HISTORY OF MT WILSON AND MT IRVINE
The Blue Mountains has been the traditional lands of the Gundungurrah and Dharug Aboriginal people for more than forty thousand years as revealed by archaeological studies conducted across the mountains. The Dharug were the main tribe of the Mt Wilson and Mt Irvine districts.
Mt Wilson
Mt Wilson’s European history begins in 1868 when the area was first surveyed by Edward Wyndham and named after Bowie Wilson, the then Secretary for Lands. Mt Wilson has enjoyed longstanding significance in the history of New South Wales because of its unusual development in the late 1800s as an Indian-type hill station retreat for a handful of wealthy businessmen, lawyers, politicians and pastoralists who built summer residences for their families as an escape from the oppressive heat and humidity of Sydney.

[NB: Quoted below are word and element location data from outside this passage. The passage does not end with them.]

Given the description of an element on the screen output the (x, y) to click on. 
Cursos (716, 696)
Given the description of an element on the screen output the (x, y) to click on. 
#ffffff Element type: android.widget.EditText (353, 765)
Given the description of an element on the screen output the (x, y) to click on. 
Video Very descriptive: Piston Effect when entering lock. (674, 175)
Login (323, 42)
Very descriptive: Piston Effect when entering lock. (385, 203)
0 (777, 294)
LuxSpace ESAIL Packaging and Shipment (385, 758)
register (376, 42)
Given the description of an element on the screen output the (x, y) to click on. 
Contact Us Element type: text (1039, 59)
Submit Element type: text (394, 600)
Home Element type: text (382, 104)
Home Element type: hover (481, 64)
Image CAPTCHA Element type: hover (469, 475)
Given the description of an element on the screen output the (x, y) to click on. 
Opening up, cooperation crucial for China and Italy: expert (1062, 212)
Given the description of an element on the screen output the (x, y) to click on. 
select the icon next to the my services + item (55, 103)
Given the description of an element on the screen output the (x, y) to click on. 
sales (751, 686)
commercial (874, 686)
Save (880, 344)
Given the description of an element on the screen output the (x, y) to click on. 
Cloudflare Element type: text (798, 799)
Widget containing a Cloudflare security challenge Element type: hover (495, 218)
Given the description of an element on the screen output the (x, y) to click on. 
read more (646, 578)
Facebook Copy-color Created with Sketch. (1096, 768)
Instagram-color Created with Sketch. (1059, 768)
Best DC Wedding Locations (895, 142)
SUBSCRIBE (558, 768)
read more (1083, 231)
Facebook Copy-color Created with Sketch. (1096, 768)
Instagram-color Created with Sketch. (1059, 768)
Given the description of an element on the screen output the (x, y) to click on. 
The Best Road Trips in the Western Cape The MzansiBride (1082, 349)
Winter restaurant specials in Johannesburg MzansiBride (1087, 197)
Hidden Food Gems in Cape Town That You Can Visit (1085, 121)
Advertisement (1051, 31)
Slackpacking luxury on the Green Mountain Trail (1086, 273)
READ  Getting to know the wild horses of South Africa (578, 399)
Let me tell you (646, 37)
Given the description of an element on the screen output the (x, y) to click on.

Notable early landowners included Richard Wynne (Burwood’s first Mayor and benefactor of the Wynne Art Prize at the Art Gallery of NSW), Edward Merewether (Commissioner of Crown Land for NSW), Henry Marcus Clark (Marcus Clark & Co. department stores), Sir Matthew Stephen (Supreme Court Judge), William Hay (pastoralist and NSW Parliamentarian), and wealthy graziers Edward King Cox, James Dalrymple Cox and George Henry Cox (three grandsons of William Cox, pioneer famed for leading the construction of the first road across the Blue Mountains).
To wander the streets of Mt Wilson, particularly in the spring and autumn, is to be reminded of how these wealthy part-time residents pined for England and Europe. The temptation for landowners to create exotic gardens in this lush & fertile place was indulged enthusiastically, so that the contrast and the tension between the native and the introduced, the natural and the modified, has, over a hundred and forty years, created a village of unique and exceptional beauty.
Mt Irvine
Mt Irvine’s European history starts a little later, in 1897, when Charles Robert Scrivener, a government surveyor, was tasked with mapping a road to the end of Mt Wilson spur in New South Wales. During his survey, he suggested that the area be designated as a national reserve. However, instead of preserving it, the land was opened for settlement and named Mt Irvine.
The first settlers were Scrivener's son, Charles Passefield Scrivener, along with his friends Harold Morley and Basil Knight-Brown, all of whom had recently graduated from the Hawkesbury Agricultural College. Each man took up 10 hectares of land. For twelve years, they worked on building the road to Mt Irvine, spending one month each year working on the project. The road remained a pack horse track for quite some time. Over time, the community of Mt Irvine developed, with residents planting orchards, grazing cattle and building modest and unpretentious structures to live in.
Mt Irvine’s remote beauty and charm, with its in-tact rainforest, tree ferns, and rich volcanic landscape, is a testament to the vision of the early settlers. Today, it remains a peaceful spot in the Blue Mountains, popular for its nut farms, orchards, and scenic rainforest walks.